In Part One of the Return From Parnassus, a character with the revealing name of Gullio; that is, someone easily gulled into believing anything, exclaims: "O sweet Master Shakspeare, . . . . I'll have his picture in my study at the Court." Not only is Gullio made to pronounce Oxford's allonym as it was spoken naturally in his native Warwickshire town, but he also draws attention to "his picture". There were, of course, no pictures of Shakespeare, nor could there be. A picture of Edward de Vere would have revealed the nobleman behind the name. A picture of the man from Stratford upon Avon would have allowed him to be identified by his fellow townsfolk, and these were people that had known him all his life. They, more than anyone, knew his limitations. The total ridicule and scornful laughter that would have greeted any suggestion that their money-lending corn merchant was London's great literary genius would have spread and spread throughout England, and its echoes would have even carried across the Channel. As for Gullio actually hanging Shakespeare's picture up at Court, were such an event to have occurred, it would have had a devastating effect upon those members of the government faced with preventing the scandal they envisaged, should this knowledge ever reach the public domain. As a piece of theatrical satire, it was therefore perfect. It also tells us that the truth behind the Shakespeare allonym was understood by the university audience, and this implies that the strategy of using Francis Meres Palladis Tamia to establish Shakespeare's credentials in the public mind had already become an 'open secret'. There could be no going back.

The reason for this sudden rush of references to Shakespeare's literary and theatrical connections, from 1598 onwards, should now be clear.
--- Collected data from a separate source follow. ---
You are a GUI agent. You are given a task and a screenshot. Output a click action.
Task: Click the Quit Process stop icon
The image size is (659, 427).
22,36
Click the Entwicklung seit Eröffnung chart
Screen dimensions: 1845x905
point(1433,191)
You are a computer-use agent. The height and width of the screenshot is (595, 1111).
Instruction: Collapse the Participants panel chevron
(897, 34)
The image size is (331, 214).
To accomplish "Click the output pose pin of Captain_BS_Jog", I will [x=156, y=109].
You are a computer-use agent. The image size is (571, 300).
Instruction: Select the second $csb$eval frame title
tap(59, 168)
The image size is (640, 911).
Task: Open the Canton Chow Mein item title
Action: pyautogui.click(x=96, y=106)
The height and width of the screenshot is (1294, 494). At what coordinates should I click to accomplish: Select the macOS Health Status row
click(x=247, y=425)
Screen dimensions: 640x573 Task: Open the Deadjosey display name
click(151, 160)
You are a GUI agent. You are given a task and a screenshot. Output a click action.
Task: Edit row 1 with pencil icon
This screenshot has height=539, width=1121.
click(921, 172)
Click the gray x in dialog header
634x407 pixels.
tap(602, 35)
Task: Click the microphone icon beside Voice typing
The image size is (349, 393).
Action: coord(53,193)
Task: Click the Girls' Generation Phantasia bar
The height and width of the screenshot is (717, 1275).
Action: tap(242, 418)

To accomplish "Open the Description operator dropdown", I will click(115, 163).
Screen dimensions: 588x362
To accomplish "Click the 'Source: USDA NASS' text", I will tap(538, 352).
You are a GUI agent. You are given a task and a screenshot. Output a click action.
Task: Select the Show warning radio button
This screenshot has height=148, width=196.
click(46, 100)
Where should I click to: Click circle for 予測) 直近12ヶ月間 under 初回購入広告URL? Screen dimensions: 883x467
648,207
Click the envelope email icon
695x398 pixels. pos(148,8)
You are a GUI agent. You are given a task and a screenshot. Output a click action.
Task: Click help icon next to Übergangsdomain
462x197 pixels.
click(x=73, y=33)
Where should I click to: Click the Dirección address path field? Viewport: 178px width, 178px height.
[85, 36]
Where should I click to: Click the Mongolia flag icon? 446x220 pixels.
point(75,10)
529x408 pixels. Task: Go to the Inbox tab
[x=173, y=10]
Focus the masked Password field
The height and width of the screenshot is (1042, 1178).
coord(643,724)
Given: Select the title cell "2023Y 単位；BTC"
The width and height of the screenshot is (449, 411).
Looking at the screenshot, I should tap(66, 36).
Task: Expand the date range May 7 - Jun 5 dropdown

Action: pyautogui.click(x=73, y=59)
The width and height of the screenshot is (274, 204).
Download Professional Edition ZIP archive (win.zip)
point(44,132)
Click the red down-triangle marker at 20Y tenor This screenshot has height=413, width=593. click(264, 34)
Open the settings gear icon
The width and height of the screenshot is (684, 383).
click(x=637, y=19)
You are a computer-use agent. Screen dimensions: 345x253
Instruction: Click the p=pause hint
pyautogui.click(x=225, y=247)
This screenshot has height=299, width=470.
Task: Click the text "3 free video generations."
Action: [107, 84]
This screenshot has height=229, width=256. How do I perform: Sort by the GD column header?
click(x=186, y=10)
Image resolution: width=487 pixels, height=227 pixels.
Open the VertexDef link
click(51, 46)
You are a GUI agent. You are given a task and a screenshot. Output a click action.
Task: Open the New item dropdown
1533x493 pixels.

Francis Meres' book had provided public sanction for them. He had established a portfolio of plays for this man, and as a result, Shakespeare's name was able to be used openly. William Shakespeare's identity and his credentials as a writer had very effectively become a matter of record, and was from there afterwards to be associated with the Stratford-born man who was Oxford's allonym. A lie that has been endorsed by the highest office of a totalitarian governing body is not to be gainsaid, especially since it was considered to be a matter of state security. The only avenue left open for those who cared about the truth was cryptography: the art of encoding secret information in documents that might be decoded by a future generation. Ben Jonson, who had loved Shakespeare "this side idolatry" did exactly that when he composed the couplets on Shakespeare's Stratford Monument and revealed the true author to be Edward de Vere. [Refer: The Straford Monument Speaks]. Thomas Thorpe, too, allowed his conscience to be his guide when he published "Shake-speare's Sonnets" and wrote a dedication that contained the same hidden truth confirming de Vere as William Shakespeare. [Refer: The Sonnets Dedication]. It is important to note that the medium chosen for these two encrypted secrets were also the most appropriate. For both the dedication at the front of the Sonnets and the inscription on the monument would be expected to endure the passage of time, thereby increasing the opportunity for their hidden message to be discovered.